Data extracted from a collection
==============================
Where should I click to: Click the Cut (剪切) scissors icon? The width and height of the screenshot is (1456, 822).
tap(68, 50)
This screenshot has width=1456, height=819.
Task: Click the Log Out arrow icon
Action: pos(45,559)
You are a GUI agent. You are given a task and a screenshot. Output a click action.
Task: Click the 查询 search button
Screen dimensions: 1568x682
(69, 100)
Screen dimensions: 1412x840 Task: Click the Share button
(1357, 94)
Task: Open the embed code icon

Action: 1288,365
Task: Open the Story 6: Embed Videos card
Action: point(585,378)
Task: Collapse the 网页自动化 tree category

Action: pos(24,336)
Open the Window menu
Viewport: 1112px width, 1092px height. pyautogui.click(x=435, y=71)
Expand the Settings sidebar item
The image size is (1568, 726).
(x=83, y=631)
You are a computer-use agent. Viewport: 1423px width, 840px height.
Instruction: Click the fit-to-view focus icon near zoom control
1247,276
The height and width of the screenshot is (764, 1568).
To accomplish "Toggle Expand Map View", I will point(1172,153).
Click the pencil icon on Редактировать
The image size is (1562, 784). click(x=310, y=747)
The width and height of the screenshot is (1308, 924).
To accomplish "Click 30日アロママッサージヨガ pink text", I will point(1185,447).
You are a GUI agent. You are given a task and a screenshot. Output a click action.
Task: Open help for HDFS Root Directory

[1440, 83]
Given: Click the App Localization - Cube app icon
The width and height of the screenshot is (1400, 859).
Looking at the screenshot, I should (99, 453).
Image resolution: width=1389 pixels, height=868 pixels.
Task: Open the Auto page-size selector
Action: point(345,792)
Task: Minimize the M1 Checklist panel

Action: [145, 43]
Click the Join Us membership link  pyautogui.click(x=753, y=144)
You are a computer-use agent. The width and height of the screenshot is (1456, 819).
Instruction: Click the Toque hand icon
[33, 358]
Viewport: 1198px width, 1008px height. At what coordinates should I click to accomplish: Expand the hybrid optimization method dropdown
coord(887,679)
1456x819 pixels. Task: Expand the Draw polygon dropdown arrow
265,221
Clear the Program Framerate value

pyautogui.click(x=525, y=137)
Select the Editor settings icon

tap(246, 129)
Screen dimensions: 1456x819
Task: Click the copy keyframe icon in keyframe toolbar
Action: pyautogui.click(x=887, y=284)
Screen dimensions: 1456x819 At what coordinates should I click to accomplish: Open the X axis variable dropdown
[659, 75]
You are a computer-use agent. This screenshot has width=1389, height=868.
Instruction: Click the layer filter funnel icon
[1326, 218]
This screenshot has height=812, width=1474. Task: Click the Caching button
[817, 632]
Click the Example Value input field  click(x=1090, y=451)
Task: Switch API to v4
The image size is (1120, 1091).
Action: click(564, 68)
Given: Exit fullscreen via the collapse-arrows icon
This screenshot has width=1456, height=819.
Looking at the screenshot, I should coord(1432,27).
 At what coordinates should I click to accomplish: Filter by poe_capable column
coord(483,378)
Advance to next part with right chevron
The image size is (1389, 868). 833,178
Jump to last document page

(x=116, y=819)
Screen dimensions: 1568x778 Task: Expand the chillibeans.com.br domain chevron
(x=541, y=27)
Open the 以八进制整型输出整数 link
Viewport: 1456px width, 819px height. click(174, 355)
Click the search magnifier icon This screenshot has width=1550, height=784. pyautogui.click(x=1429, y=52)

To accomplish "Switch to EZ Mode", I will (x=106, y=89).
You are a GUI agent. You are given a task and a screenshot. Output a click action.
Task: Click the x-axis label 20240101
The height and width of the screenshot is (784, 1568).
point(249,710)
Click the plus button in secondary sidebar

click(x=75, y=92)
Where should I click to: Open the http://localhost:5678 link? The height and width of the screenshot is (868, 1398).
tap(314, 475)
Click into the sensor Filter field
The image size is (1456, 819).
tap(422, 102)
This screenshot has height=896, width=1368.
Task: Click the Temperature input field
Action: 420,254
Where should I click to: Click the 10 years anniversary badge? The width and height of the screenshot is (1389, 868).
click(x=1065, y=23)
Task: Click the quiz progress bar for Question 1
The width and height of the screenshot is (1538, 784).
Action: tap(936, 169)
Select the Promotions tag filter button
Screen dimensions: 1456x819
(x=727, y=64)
==============================
Aim of the exercise> Reproduce all the data precisely, word for word.

Expected output>
Where should I click to: Click the Cut (剪切) scissors icon? The width and height of the screenshot is (1456, 822).
tap(68, 50)
This screenshot has width=1456, height=819.
Task: Click the Log Out arrow icon
Action: pos(45,559)
You are a GUI agent. You are given a task and a screenshot. Output a click action.
Task: Click the 查询 search button
Screen dimensions: 1568x682
(69, 100)
Screen dimensions: 1412x840 Task: Click the Share button
(1357, 94)
Task: Open the embed code icon

Action: 1288,365
Task: Open the Story 6: Embed Videos card
Action: point(585,378)
Task: Collapse the 网页自动化 tree category

Action: pos(24,336)
Open the Window menu
Viewport: 1112px width, 1092px height. pyautogui.click(x=435, y=71)
Expand the Settings sidebar item
The image size is (1568, 726).
(x=83, y=631)
You are a computer-use agent. Viewport: 1423px width, 840px height.
Instruction: Click the fit-to-view focus icon near zoom control
1247,276
The height and width of the screenshot is (764, 1568).
To accomplish "Toggle Expand Map View", I will point(1172,153).
Click the pencil icon on Редактировать
The image size is (1562, 784). click(x=310, y=747)
The width and height of the screenshot is (1308, 924).
To accomplish "Click 30日アロママッサージヨガ pink text", I will point(1185,447).
You are a GUI agent. You are given a task and a screenshot. Output a click action.
Task: Open help for HDFS Root Directory

[1440, 83]
Given: Click the App Localization - Cube app icon
The width and height of the screenshot is (1400, 859).
Looking at the screenshot, I should (99, 453).
Image resolution: width=1389 pixels, height=868 pixels.
Task: Open the Auto page-size selector
Action: point(345,792)
Task: Minimize the M1 Checklist panel

Action: [145, 43]
Click the Join Us membership link  pyautogui.click(x=753, y=144)
You are a computer-use agent. The width and height of the screenshot is (1456, 819).
Instruction: Click the Toque hand icon
[33, 358]
Viewport: 1198px width, 1008px height. At what coordinates should I click to accomplish: Expand the hybrid optimization method dropdown
coord(887,679)
1456x819 pixels. Task: Expand the Draw polygon dropdown arrow
265,221
Clear the Program Framerate value

pyautogui.click(x=525, y=137)
Select the Editor settings icon

tap(246, 129)
Screen dimensions: 1456x819
Task: Click the copy keyframe icon in keyframe toolbar
Action: pyautogui.click(x=887, y=284)
Screen dimensions: 1456x819 At what coordinates should I click to accomplish: Open the X axis variable dropdown
[659, 75]
You are a computer-use agent. This screenshot has width=1389, height=868.
Instruction: Click the layer filter funnel icon
[1326, 218]
This screenshot has height=812, width=1474. Task: Click the Caching button
[817, 632]
Click the Example Value input field  click(x=1090, y=451)
Task: Switch API to v4
The image size is (1120, 1091).
Action: click(564, 68)
Given: Exit fullscreen via the collapse-arrows icon
This screenshot has width=1456, height=819.
Looking at the screenshot, I should coord(1432,27).
 At what coordinates should I click to accomplish: Filter by poe_capable column
coord(483,378)
Advance to next part with right chevron
The image size is (1389, 868). 833,178
Jump to last document page

(x=116, y=819)
Screen dimensions: 1568x778 Task: Expand the chillibeans.com.br domain chevron
(x=541, y=27)
Open the 以八进制整型输出整数 link
Viewport: 1456px width, 819px height. click(174, 355)
Click the search magnifier icon This screenshot has width=1550, height=784. pyautogui.click(x=1429, y=52)

To accomplish "Switch to EZ Mode", I will (x=106, y=89).
You are a GUI agent. You are given a task and a screenshot. Output a click action.
Task: Click the x-axis label 20240101
The height and width of the screenshot is (784, 1568).
point(249,710)
Click the plus button in secondary sidebar

click(x=75, y=92)
Where should I click to: Open the http://localhost:5678 link? The height and width of the screenshot is (868, 1398).
tap(314, 475)
Click into the sensor Filter field
The image size is (1456, 819).
tap(422, 102)
This screenshot has height=896, width=1368.
Task: Click the Temperature input field
Action: 420,254
Where should I click to: Click the 10 years anniversary badge? The width and height of the screenshot is (1389, 868).
click(x=1065, y=23)
Task: Click the quiz progress bar for Question 1
The width and height of the screenshot is (1538, 784).
Action: tap(936, 169)
Select the Promotions tag filter button
Screen dimensions: 1456x819
(x=727, y=64)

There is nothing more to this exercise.